Keep every character as it is and output all of the records.

## DATA SHOWN
-*-

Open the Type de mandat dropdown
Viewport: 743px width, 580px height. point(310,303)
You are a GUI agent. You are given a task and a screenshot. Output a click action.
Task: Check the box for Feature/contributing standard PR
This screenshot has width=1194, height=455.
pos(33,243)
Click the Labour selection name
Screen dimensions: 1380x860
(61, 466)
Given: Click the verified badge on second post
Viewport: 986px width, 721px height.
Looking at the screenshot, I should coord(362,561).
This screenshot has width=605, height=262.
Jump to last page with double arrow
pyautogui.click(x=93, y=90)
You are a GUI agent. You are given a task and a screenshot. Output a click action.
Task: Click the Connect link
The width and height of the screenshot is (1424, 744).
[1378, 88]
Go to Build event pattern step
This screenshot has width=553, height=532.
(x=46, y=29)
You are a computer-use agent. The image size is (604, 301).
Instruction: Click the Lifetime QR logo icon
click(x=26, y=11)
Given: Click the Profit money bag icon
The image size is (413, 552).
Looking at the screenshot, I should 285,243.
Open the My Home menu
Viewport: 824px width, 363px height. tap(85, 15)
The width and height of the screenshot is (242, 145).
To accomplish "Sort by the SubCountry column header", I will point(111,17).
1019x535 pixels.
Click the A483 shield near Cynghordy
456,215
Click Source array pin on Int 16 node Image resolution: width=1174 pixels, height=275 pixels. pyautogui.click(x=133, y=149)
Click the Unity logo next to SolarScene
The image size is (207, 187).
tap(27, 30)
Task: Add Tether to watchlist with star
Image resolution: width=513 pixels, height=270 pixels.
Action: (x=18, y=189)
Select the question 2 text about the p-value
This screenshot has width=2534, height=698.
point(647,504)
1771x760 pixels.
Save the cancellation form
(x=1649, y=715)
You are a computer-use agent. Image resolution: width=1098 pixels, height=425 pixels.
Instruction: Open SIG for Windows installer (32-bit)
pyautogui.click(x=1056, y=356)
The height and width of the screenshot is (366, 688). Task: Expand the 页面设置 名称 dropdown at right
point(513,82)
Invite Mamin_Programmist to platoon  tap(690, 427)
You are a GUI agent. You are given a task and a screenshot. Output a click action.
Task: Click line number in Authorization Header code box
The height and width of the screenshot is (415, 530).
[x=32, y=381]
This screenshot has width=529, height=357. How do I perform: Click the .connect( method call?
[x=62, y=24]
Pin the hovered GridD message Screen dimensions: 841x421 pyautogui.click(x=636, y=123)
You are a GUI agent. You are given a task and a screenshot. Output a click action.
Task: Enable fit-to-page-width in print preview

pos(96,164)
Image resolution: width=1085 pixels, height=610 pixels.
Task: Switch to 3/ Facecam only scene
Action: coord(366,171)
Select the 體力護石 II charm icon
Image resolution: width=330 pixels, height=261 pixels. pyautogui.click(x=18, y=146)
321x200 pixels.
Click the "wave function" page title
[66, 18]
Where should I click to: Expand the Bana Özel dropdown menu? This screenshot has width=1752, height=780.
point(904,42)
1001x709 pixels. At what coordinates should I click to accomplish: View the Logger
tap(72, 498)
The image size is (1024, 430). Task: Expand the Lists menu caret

-*-

## OUTPUT FOR THIS EXERCISE
Open the Type de mandat dropdown
Viewport: 743px width, 580px height. point(310,303)
You are a GUI agent. You are given a task and a screenshot. Output a click action.
Task: Check the box for Feature/contributing standard PR
This screenshot has width=1194, height=455.
pos(33,243)
Click the Labour selection name
Screen dimensions: 1380x860
(61, 466)
Given: Click the verified badge on second post
Viewport: 986px width, 721px height.
Looking at the screenshot, I should coord(362,561).
This screenshot has width=605, height=262.
Jump to last page with double arrow
pyautogui.click(x=93, y=90)
You are a GUI agent. You are given a task and a screenshot. Output a click action.
Task: Click the Connect link
The width and height of the screenshot is (1424, 744).
[1378, 88]
Go to Build event pattern step
This screenshot has width=553, height=532.
(x=46, y=29)
You are a computer-use agent. The image size is (604, 301).
Instruction: Click the Lifetime QR logo icon
click(x=26, y=11)
Given: Click the Profit money bag icon
The image size is (413, 552).
Looking at the screenshot, I should 285,243.
Open the My Home menu
Viewport: 824px width, 363px height. tap(85, 15)
The width and height of the screenshot is (242, 145).
To accomplish "Sort by the SubCountry column header", I will point(111,17).
1019x535 pixels.
Click the A483 shield near Cynghordy
456,215
Click Source array pin on Int 16 node Image resolution: width=1174 pixels, height=275 pixels. pyautogui.click(x=133, y=149)
Click the Unity logo next to SolarScene
The image size is (207, 187).
tap(27, 30)
Task: Add Tether to watchlist with star
Image resolution: width=513 pixels, height=270 pixels.
Action: (x=18, y=189)
Select the question 2 text about the p-value
This screenshot has width=2534, height=698.
point(647,504)
1771x760 pixels.
Save the cancellation form
(x=1649, y=715)
You are a computer-use agent. Image resolution: width=1098 pixels, height=425 pixels.
Instruction: Open SIG for Windows installer (32-bit)
pyautogui.click(x=1056, y=356)
The height and width of the screenshot is (366, 688). Task: Expand the 页面设置 名称 dropdown at right
point(513,82)
Invite Mamin_Programmist to platoon  tap(690, 427)
You are a GUI agent. You are given a task and a screenshot. Output a click action.
Task: Click line number in Authorization Header code box
The height and width of the screenshot is (415, 530).
[x=32, y=381]
This screenshot has width=529, height=357. How do I perform: Click the .connect( method call?
[x=62, y=24]
Pin the hovered GridD message Screen dimensions: 841x421 pyautogui.click(x=636, y=123)
You are a GUI agent. You are given a task and a screenshot. Output a click action.
Task: Enable fit-to-page-width in print preview

pos(96,164)
Image resolution: width=1085 pixels, height=610 pixels.
Task: Switch to 3/ Facecam only scene
Action: coord(366,171)
Select the 體力護石 II charm icon
Image resolution: width=330 pixels, height=261 pixels. pyautogui.click(x=18, y=146)
321x200 pixels.
Click the "wave function" page title
[66, 18]
Where should I click to: Expand the Bana Özel dropdown menu? This screenshot has width=1752, height=780.
point(904,42)
1001x709 pixels. At what coordinates should I click to accomplish: View the Logger
tap(72, 498)
The image size is (1024, 430). Task: Expand the Lists menu caret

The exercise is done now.